Para a parlamentar, a alocação dos recursos escancara uma inversão de prioridades da gestão municipal. “É um completo desrespeito com Salvador. Enquanto a cidade enfrenta problemas na educação, fecha escolas, segue sem entregar a escola voltada para pessoas com autismo, vê crescer a população em situação de rua e mantém os Centros POP em condições precárias, a Prefeitura destina mais R$ 15 milhões para publicidade. É dinheiro para vender uma cidade que não existe, quando deveria estar sendo investido para melhorar a vida das pessoas”, afirmou Marta.

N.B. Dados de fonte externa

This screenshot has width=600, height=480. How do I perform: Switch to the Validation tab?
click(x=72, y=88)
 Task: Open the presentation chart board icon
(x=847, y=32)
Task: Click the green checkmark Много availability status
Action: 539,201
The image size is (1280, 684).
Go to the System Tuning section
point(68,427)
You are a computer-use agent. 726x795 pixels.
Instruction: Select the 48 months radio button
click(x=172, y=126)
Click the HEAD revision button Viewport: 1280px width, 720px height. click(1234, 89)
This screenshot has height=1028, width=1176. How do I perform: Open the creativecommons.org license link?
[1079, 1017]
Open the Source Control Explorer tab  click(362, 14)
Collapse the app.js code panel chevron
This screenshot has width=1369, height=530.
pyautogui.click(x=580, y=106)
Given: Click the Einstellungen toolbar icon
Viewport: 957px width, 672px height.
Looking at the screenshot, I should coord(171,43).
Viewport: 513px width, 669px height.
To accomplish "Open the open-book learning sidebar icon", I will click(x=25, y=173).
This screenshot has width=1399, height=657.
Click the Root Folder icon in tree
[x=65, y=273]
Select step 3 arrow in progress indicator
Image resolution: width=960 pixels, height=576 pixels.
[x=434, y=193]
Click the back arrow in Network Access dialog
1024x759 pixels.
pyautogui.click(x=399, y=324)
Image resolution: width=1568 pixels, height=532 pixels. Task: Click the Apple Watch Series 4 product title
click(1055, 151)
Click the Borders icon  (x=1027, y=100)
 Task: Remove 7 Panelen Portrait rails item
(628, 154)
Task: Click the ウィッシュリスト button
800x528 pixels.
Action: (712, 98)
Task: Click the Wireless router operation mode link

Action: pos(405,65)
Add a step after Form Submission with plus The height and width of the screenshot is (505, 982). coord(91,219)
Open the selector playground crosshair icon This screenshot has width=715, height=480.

A crítica se intensifica diante do atual cenário político-administrativo. Conforme a vereadora, a suplementação financeira coincide com um período de forte desgaste do Executivo, agravado pelas investigações em curso do Grupo de Atuação Especial de Combate ao Crime Organizado (Gaeco). Os procuradores apuram suspeitas de irregularidades em contratos da Prefeitura, com prejuízo estimado em R$ 38,3 milhões aos cofres públicos.
Marta também mencionou outros pontos de interrogação sobre a gestão fiscal, como a destinação de aproximadamente meio bilhão de reais arrecadados com multas de trânsito e a compra de 24 toneladas de filé de cação para a merenda escolar.
Este não é o primeiro embate da edil com os gastos em comunicação. Ao longo deste ano, ela já havia cobrado transparência sobre um contrato de quase R$ 31 milhões para comunicação digital e também criticou a destinação de R$ 177 milhões ao programa Salvador Capital da Alegria, por considerar que os recursos deveriam priorizar áreas essenciais.
“Há um padrão nessa gestão. Quando o assunto é publicidade ou marketing, sempre aparece dinheiro. Mas, para educação, assistência social, saneamento, mobilidade e habitação, a Prefeitura alega falta de recursos ou executa apenas parte do orçamento aprovado”, disse a parlamentar.
Ela sustenta que os próprios relatórios fiscais do município comprovam a baixa execução orçamentária em setores estratégicos, o que evidencia a preferência da administração pela promoção institucional em detrimento dos serviços públicos essenciais. “Os números mostram que falta prioridade para aquilo que realmente muda a vida das pessoas. Salvador não precisa de mais propaganda. Precisa de uma gestão que respeite o dinheiro público e entregue resultados para quem vive a cidade todos os dias”, afirmou.